**DOCUMENT PASSAGE:**
★ ★ ★ ★

I’m not sure about you – but my Whatsapp messages go through fairly instantly.
I mean, if my communication were any more instant, they would break the space-time continuum and slip an instant into the future. With a Facebook status, I can communicate the exact same thought to hundreds of the globally-dispersed simultaneously. And with Twitter, I know what’s happening in the news long before a newspaper puts those stories into print.
But somehow, amidst all the blitzing haze of Real Time, bank transfers take 2 to 3 working days.
But why though? And then there are those times when you call your bank, and they can’t tell you where the transfer is, or what happened to it, and that speeding it along is no longer possible. And no sir, unfortunately, you’ll just have to wait.
But I can live-stream DSTV’s Box Office on my iPhone. And get an instant Tax Assessment online from a government body.
How Did This Happen?
Here’s a Planet Money podcast that’s 100% worth listening to: Episode 489 The Invisible Plumbing Of Our Economy.
If you’d asked me about slow bank transfers a few years ago, my answers would have been something like: “maybe they’re trying to prevent fraud” and/or “maybe there’s an internal control mechanism that stops people from sending money to the wrong people?”
Both of those are nonsensical.
First off, fraud is covered by insurance.
And as for the internal control story – I think that’s my version of the financial tooth fairy. There are no teams of lemmings sitting in hidden offices poring over lists of daily transactions to check that they’re, well, um, what you meant to send? Uh no.
Cheque Out The Backstory
To explain why bank transfers take so long, we need to step back half a century to a time when your options for settling a bill were limited to the following three:
As favoured by the mafia.
Which I’ll get back to in a moment.
3. Wire Transfer
The instant and expensive way of doing things.
In the modern world, you’ll find that not much has changed. You can still pay by cash (although this now includes paying by debit card). You can still pay by wire transfer (although this now goes by the fancier name of RTGS*). And if you want, you can still pay by cheque, although these are now electronic and are called Electronic Fund Transfers** (EFTs). And, sometimes, BACS transfers***.
*Real Time Gross Settlement
**although RTGSs are also a type of EFT – so there is some terminology confusion.
***Bankers’ Automated Clearing Services.
And I think you’d be surprised at how much of the current delay is actually rooted in the transition from physical cheques to electronic cheques (or EFTs).
Which brings me to…
A Not-So-Short History of the Processing of a Physical Cheque
Let’s say that you’re a 1950s housewife who’s just received her new chequebook from her husband. You sit down at your writing desk at 10:15 sharp for a ten-minute session of bill-paying. With flawless penmanship, you fill in the payee, amount, and double-cross off the corner as non-transferrable. You sign with flourish, slide the cheque into a crisp white envelope that you’ve already addressed, and seal it with a flick of pink tongue.
You snap your fingers at the messenger boy, who quickly runs it down to the post office to make the 10:55 delivery with time to spare.
Later that day, your cheque arrives at the Water Board, where the clerk stamps it, makes an annotation in his ledger, and then snaps his fingers at another messenger boy, who takes the cheque and deposits it at the Water Board’s bank (let’s call it First National Bank).
What happens next:
- The FNB clerk places the cheque in the box of unprocessed cheques.

★ ★ ★ ★

**CHALLENGES:**
1. In the post on slow bank transfers, what does the abbreviation RTGS stand for?
2. Does each statement agree with the post on slow bank transfers? Answer yes or no for each, quoting the words from the post that decide it. (a) Fraud is covered by insurance. (b) Bank transfers take 5 to 7 working days. (c) A wire transfer is described as instant and expensive.
The records have no connection to the post on slow bank transfers.

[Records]

★ ★ ★ ★

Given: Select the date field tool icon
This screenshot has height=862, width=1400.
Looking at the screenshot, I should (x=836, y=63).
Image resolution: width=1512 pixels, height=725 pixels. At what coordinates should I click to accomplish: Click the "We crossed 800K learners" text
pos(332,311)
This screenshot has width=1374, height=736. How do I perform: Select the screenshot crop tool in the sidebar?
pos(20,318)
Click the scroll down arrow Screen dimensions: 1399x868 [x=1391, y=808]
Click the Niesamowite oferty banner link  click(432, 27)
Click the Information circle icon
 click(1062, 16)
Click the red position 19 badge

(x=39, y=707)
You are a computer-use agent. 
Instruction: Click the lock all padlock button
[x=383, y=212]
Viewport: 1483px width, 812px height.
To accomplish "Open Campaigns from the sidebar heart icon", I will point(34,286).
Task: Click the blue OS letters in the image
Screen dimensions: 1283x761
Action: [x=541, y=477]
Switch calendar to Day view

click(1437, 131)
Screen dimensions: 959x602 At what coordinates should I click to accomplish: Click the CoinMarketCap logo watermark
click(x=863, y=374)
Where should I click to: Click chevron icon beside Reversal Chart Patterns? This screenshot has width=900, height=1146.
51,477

★ ★ ★ ★

**SOLVED PROBLEMS:**
1. Real Time Gross Settlement

2.
(a) Yes: "First off, fraud is covered by insurance."
(b) No: "bank transfers take 2 to 3 working days."
(c) Yes: "The instant and expensive way of doing things."